"Cortei sua mão e trouxe até aqui, para provar que o matei", afirmou Pedro Pablo Montoya, vulgo "Rojas", ao se entregar às autoridades colombianas depois de cometer o assassinato e cumprir o macabro ritual de cortar uma das mãos do seu próprio chefe , Ivan Rios, um dos líderes regionais das Farc.
A recompensa a que, em princípio, tem direito Rojas, o chefe de segurança de Ivan Rios, por haver proporcionado para as autoridades a segunda baixa do mais alto nível das Forças Armadas Revolucionárias da Colômbia em menos de um mês, coloca o governo colombiano – e a sociedade daquele país – num complexo dilema jurídico, político e moral.
Basta pensarmos no que está em jogo. Afinal, a recompensa de 5 milhões de dólares – oficialmente prometida a qualquer um que contribua com a captura de algum chefe das Farc – estaria premiando um homem que cometeu um homicídio e admitiu ter decepado a mão do cadáver para que servisse como prova.

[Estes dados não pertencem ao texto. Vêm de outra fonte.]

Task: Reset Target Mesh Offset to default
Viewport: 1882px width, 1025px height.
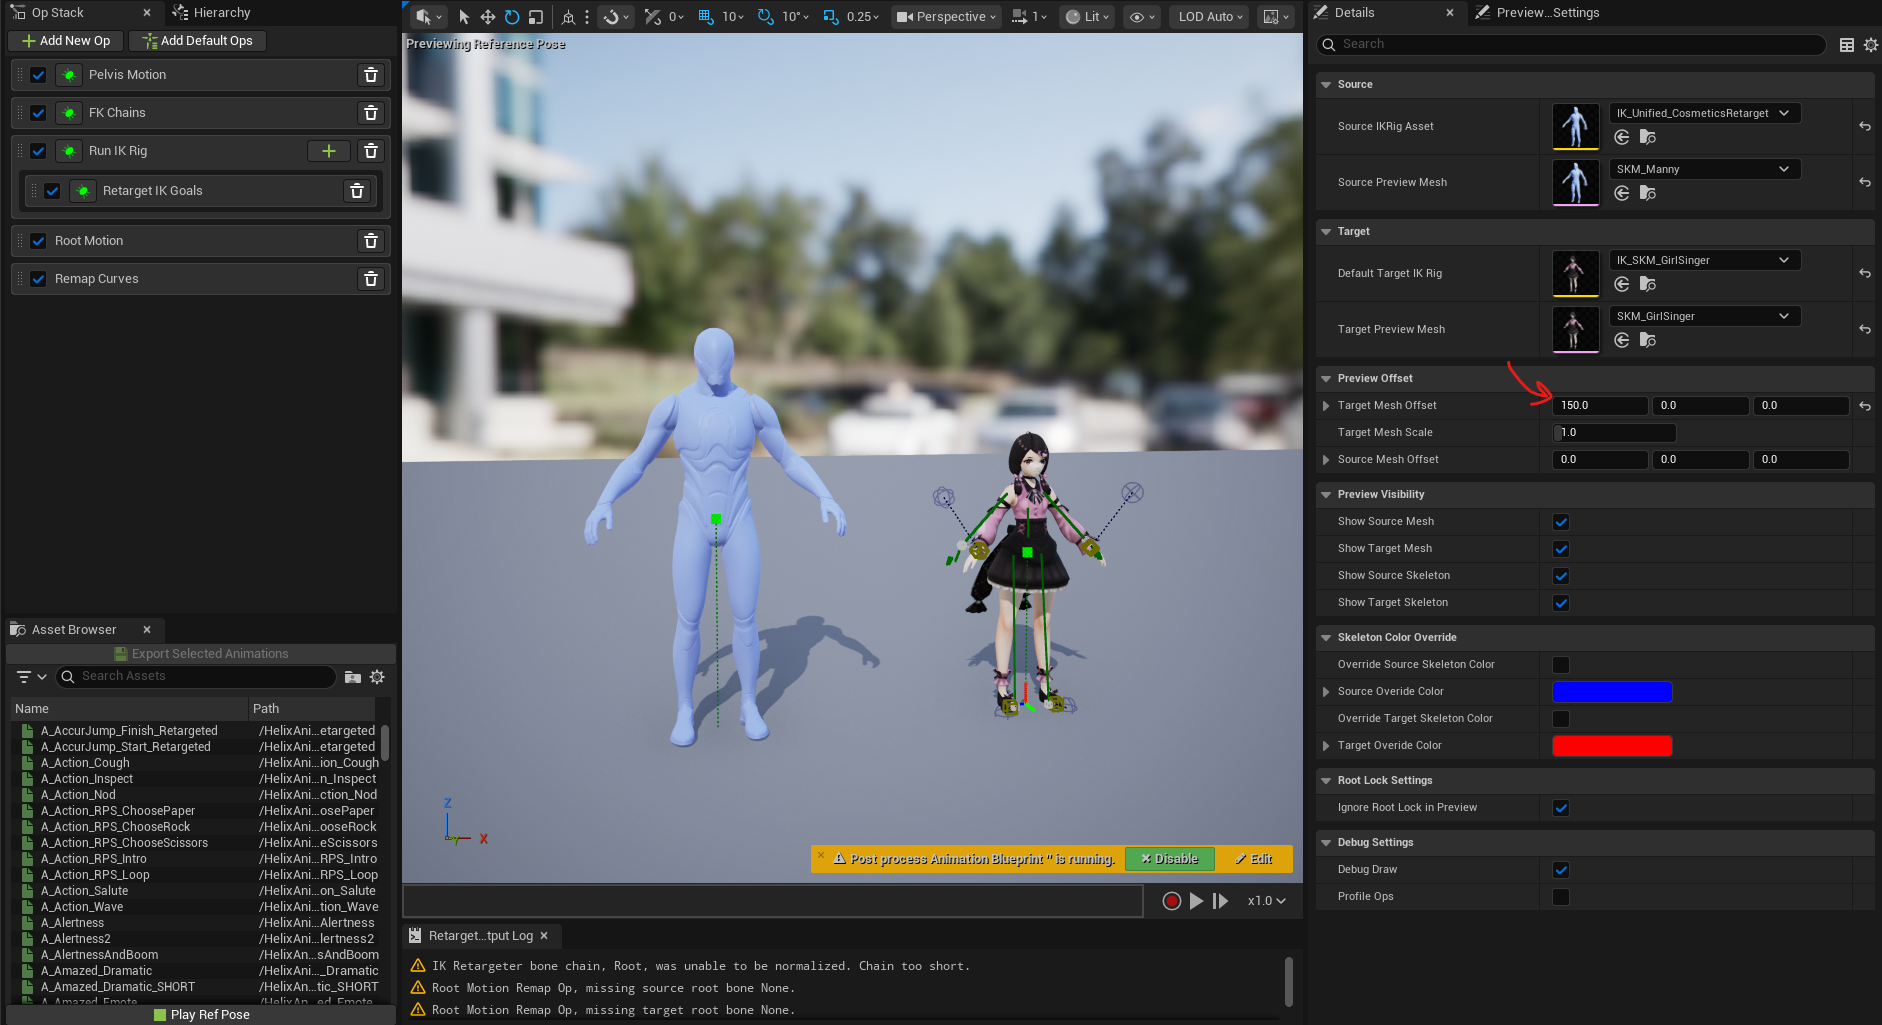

Pode um Estado de Direito amparar semelhante conduta, mesmo com a justificativa de que o morto era chefe de uma organização que tem causado "danos ao país?"
Em algumas situações é perfeitamente legítimo premiar a delação para combater organizações ilegais (como faz a justiça Italiana na luta contra a máfia), mas este caso coloca uma situação sui generes, que a lei não prevê. Fomentar o assassinato (sem falar na mutilação ) como fórmula para combater a guerrilha não só resulta politicamente incorreto, como envia ao conjunto da sociedade uma mensagem ambígua e perigosa.
Um Estado não pode deslegitimar-se em sua luta contra rebeldes insurgentes.
Assim como existem métodos que sociedades civilizadas consideram não serem válidos na guerra, há também outros comportamentos que não devem, jamais, ser incentivados.
É preciso ficar clara a existência de limites que o Estado e a sociedade não devem transpor.
Se o governo colombiano quiser ser conseqüente com sua política de recompensa, que vem implementando desde 2002, deve pagar. Mas, se quer ser conseqüente com os princípios básicos de uma democracia e de um Estado que respeita os mais elementares direitos humanos, algum mecanismo deve ser acionado que diferencie delatar de matar.
Este triste e macabro episódio nos mostra até onde chegou a guerra civil colombiana. Os 44 anos desse morticínio insano sinalizam que nem o governo colombiano conseguirá derrotar os vários grupos que estão envolvidos numa luta armada, nem estes grupos lograrão vencer o governo colombiano.
Cabe aos países vizinhos, aos organismos internacionais e, principalmente, ao governo colombiano e às Farc, buscarem uma solução negociada para este conflito que tem, como principais vítimas, as populações rurais mais pobres da Colômbia.